> **Assignment**
Print the whole listing, keeping every line exactly as given.

> **Listed entries**
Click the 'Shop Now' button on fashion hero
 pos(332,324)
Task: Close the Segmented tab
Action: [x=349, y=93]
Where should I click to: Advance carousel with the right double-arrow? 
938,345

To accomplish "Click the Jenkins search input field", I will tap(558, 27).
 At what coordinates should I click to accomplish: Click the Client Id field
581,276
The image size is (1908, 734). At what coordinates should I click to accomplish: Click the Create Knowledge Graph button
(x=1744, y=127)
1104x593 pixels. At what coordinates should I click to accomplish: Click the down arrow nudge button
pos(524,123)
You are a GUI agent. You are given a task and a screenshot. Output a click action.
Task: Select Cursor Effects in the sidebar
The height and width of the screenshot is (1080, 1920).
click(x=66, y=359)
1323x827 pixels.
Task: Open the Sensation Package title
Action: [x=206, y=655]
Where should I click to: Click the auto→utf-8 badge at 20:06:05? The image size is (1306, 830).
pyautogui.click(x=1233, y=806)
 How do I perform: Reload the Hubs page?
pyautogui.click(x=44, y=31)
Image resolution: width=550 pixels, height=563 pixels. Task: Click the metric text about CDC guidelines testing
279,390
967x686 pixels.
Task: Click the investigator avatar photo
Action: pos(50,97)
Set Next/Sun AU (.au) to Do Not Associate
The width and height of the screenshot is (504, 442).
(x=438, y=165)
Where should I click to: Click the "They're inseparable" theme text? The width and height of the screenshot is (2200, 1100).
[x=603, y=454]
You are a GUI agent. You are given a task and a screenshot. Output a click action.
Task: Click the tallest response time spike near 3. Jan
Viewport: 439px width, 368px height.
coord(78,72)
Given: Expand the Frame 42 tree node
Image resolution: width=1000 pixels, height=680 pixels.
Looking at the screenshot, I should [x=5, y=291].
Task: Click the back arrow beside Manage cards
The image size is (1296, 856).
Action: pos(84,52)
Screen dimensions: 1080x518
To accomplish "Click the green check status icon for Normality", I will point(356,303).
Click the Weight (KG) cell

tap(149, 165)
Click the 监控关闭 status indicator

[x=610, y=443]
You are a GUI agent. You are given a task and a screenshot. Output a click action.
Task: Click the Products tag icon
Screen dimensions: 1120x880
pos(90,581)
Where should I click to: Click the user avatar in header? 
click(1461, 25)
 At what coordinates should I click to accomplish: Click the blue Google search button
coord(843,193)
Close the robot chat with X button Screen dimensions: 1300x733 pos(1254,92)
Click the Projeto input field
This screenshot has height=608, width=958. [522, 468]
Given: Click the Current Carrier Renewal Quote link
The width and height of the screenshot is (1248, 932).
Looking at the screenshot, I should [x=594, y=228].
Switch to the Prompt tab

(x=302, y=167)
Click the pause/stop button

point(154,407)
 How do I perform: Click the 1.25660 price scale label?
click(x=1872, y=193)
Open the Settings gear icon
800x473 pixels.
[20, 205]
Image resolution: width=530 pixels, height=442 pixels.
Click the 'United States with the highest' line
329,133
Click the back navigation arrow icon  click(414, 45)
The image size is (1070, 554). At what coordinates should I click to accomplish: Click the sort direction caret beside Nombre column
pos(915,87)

> **Response below**
Click the 'Shop Now' button on fashion hero
 pos(332,324)
Task: Close the Segmented tab
Action: [x=349, y=93]
Where should I click to: Advance carousel with the right double-arrow? 
938,345

To accomplish "Click the Jenkins search input field", I will tap(558, 27).
 At what coordinates should I click to accomplish: Click the Client Id field
581,276
The image size is (1908, 734). At what coordinates should I click to accomplish: Click the Create Knowledge Graph button
(x=1744, y=127)
1104x593 pixels. At what coordinates should I click to accomplish: Click the down arrow nudge button
pos(524,123)
You are a GUI agent. You are given a task and a screenshot. Output a click action.
Task: Select Cursor Effects in the sidebar
The height and width of the screenshot is (1080, 1920).
click(x=66, y=359)
1323x827 pixels.
Task: Open the Sensation Package title
Action: [x=206, y=655]
Where should I click to: Click the auto→utf-8 badge at 20:06:05? The image size is (1306, 830).
pyautogui.click(x=1233, y=806)
 How do I perform: Reload the Hubs page?
pyautogui.click(x=44, y=31)
Image resolution: width=550 pixels, height=563 pixels. Task: Click the metric text about CDC guidelines testing
279,390
967x686 pixels.
Task: Click the investigator avatar photo
Action: pos(50,97)
Set Next/Sun AU (.au) to Do Not Associate
The width and height of the screenshot is (504, 442).
(x=438, y=165)
Where should I click to: Click the "They're inseparable" theme text? The width and height of the screenshot is (2200, 1100).
[x=603, y=454]
You are a GUI agent. You are given a task and a screenshot. Output a click action.
Task: Click the tallest response time spike near 3. Jan
Viewport: 439px width, 368px height.
coord(78,72)
Given: Expand the Frame 42 tree node
Image resolution: width=1000 pixels, height=680 pixels.
Looking at the screenshot, I should [x=5, y=291].
Task: Click the back arrow beside Manage cards
The image size is (1296, 856).
Action: pos(84,52)
Screen dimensions: 1080x518
To accomplish "Click the green check status icon for Normality", I will point(356,303).
Click the Weight (KG) cell

tap(149, 165)
Click the 监控关闭 status indicator

[x=610, y=443]
You are a GUI agent. You are given a task and a screenshot. Output a click action.
Task: Click the Products tag icon
Screen dimensions: 1120x880
pos(90,581)
Where should I click to: Click the user avatar in header? 
click(1461, 25)
 At what coordinates should I click to accomplish: Click the blue Google search button
coord(843,193)
Close the robot chat with X button Screen dimensions: 1300x733 pos(1254,92)
Click the Projeto input field
This screenshot has height=608, width=958. [522, 468]
Given: Click the Current Carrier Renewal Quote link
The width and height of the screenshot is (1248, 932).
Looking at the screenshot, I should [x=594, y=228].
Switch to the Prompt tab

(x=302, y=167)
Click the pause/stop button

point(154,407)
 How do I perform: Click the 1.25660 price scale label?
click(x=1872, y=193)
Open the Settings gear icon
800x473 pixels.
[20, 205]
Image resolution: width=530 pixels, height=442 pixels.
Click the 'United States with the highest' line
329,133
Click the back navigation arrow icon  click(414, 45)
The image size is (1070, 554). At what coordinates should I click to accomplish: Click the sort direction caret beside Nombre column
pos(915,87)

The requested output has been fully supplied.